Suite à ce pacte, l’Arabie saoudite va connaître une très grande croissance qui va bouleverser la société. Ainsi, la richesse du pays augmente puisqu’entre 1973 et 2002, la famille Al Saoud a reçu quelque 2000 milliards de dollars de revenus pétroliers. Les ressources tirées du pétrole vont être un catalyseur de développement de l’Arabie Saoudite et vont inonder le pays de culture occidentale. Les revenus générés financent la modernisation du pays. Les conditions de vie augmentent, la population peut enfin avoir accès à l’éducation et la santé. Aujourd’hui, par exemple, l’IDH de l’Arabie saoudite se place au 5ème rang mondiale. Ainsi, le pétrole a permis quelques mutations profitables au pays et à la population. Cependant, il faut souligner que cette nouvelle richesse a également ébranlé les institutions et pousser à la dépendance à l’argent et savoir-faire étrangers. De plus, on s’aperçoit que les disparités sociales engendrent un appauvrissement de la classe moyenne.

Enfin, l’accès à la culture occidentale n’a absolument pas influencé la structure du pouvoir qui reste entre les mains du roi et des hommes qui gravitent autour. Le mouvement extrémiste ancré dans la politique du pays s’est alors vu renforcé avec l’influence américaine. Nous verrons les conséquences sur la société plus loin dans cet article.

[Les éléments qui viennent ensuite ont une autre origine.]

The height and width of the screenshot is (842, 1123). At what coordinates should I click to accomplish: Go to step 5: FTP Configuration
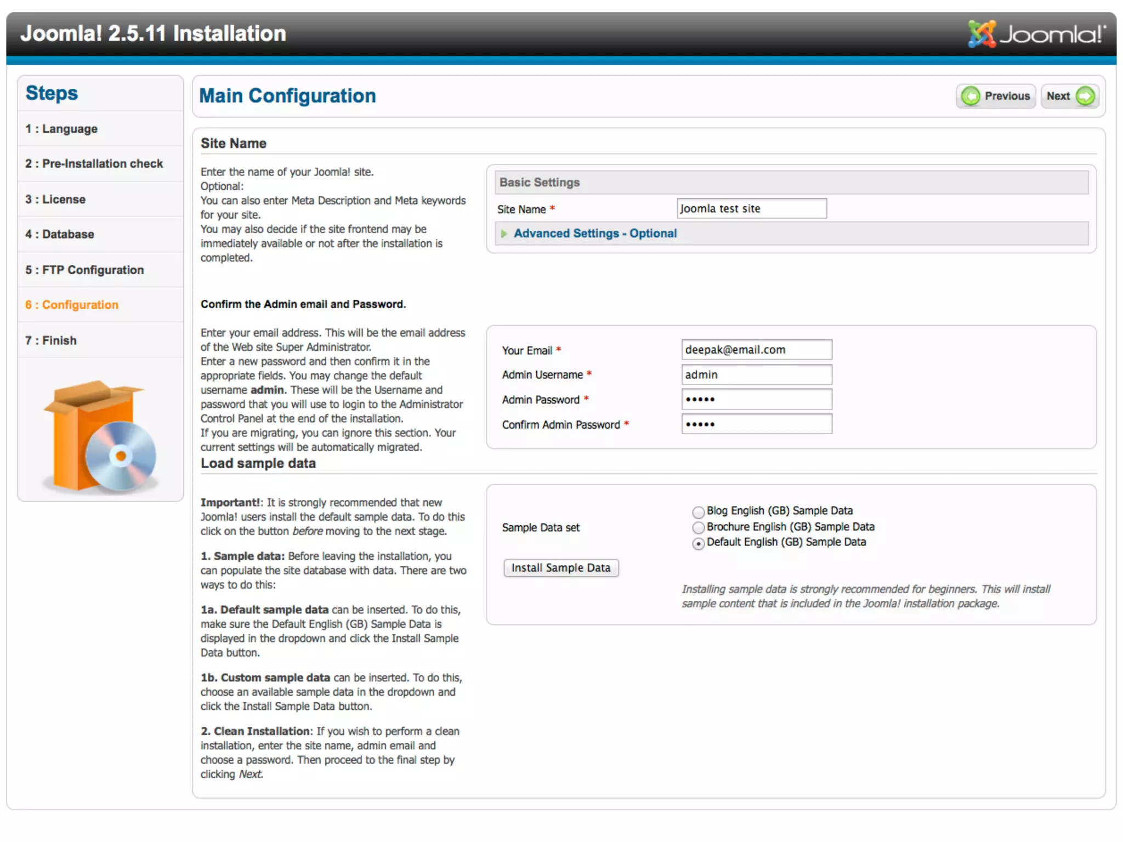tap(84, 270)
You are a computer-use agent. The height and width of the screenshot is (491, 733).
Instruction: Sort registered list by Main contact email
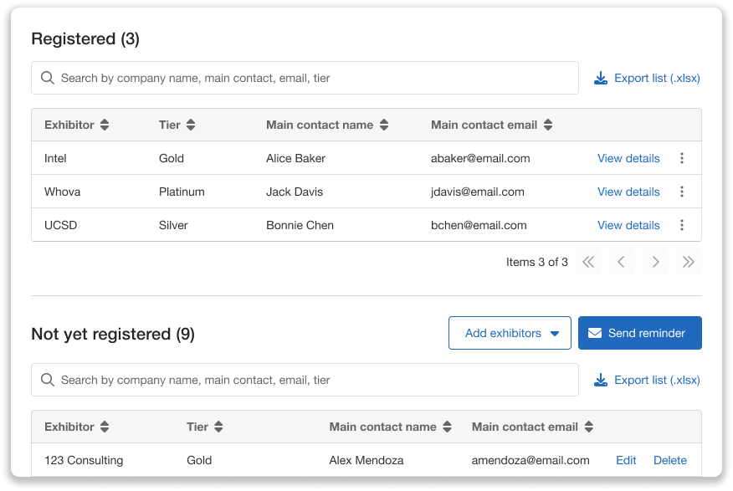548,125
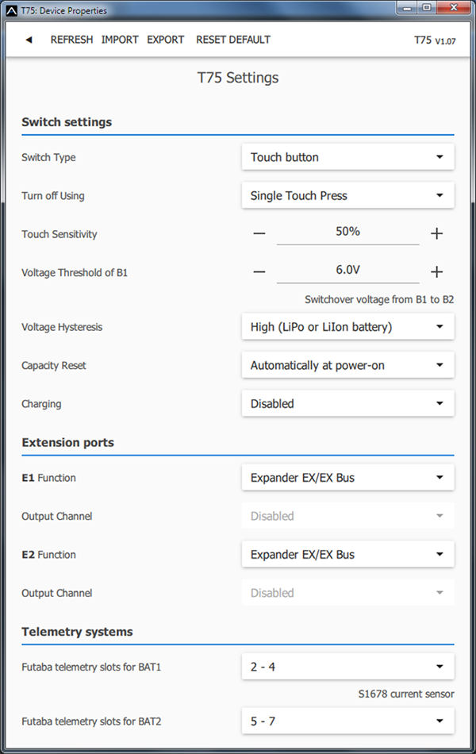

Brutalement dépendant de l’Occident et des bénéfices de l’extraction du pétrole, le gouvernement n’a cependant pas su faire face à une dette qui pèse de plus en plus lourd dans le budget de l’Etat. En effet, l’Arabie Saoudite est soumise à des dépenses incroyables qui augmentent de 10% chaque année.

De plus, depuis le printemps arabes dont le pays a miraculeusement été épargné, grâce à une politique intérieure très répressive, le roi a décidé de reverser 130 milliards de dollar afin d’apaiser la population. Nous pouvons ajouter à cela les 25 milliards de dollar promis au conseil de coopération du golfe, un tiers du budget de l’Etat dans la défense et un soutien militaire et financier à la rébellion en Syrie actuellement.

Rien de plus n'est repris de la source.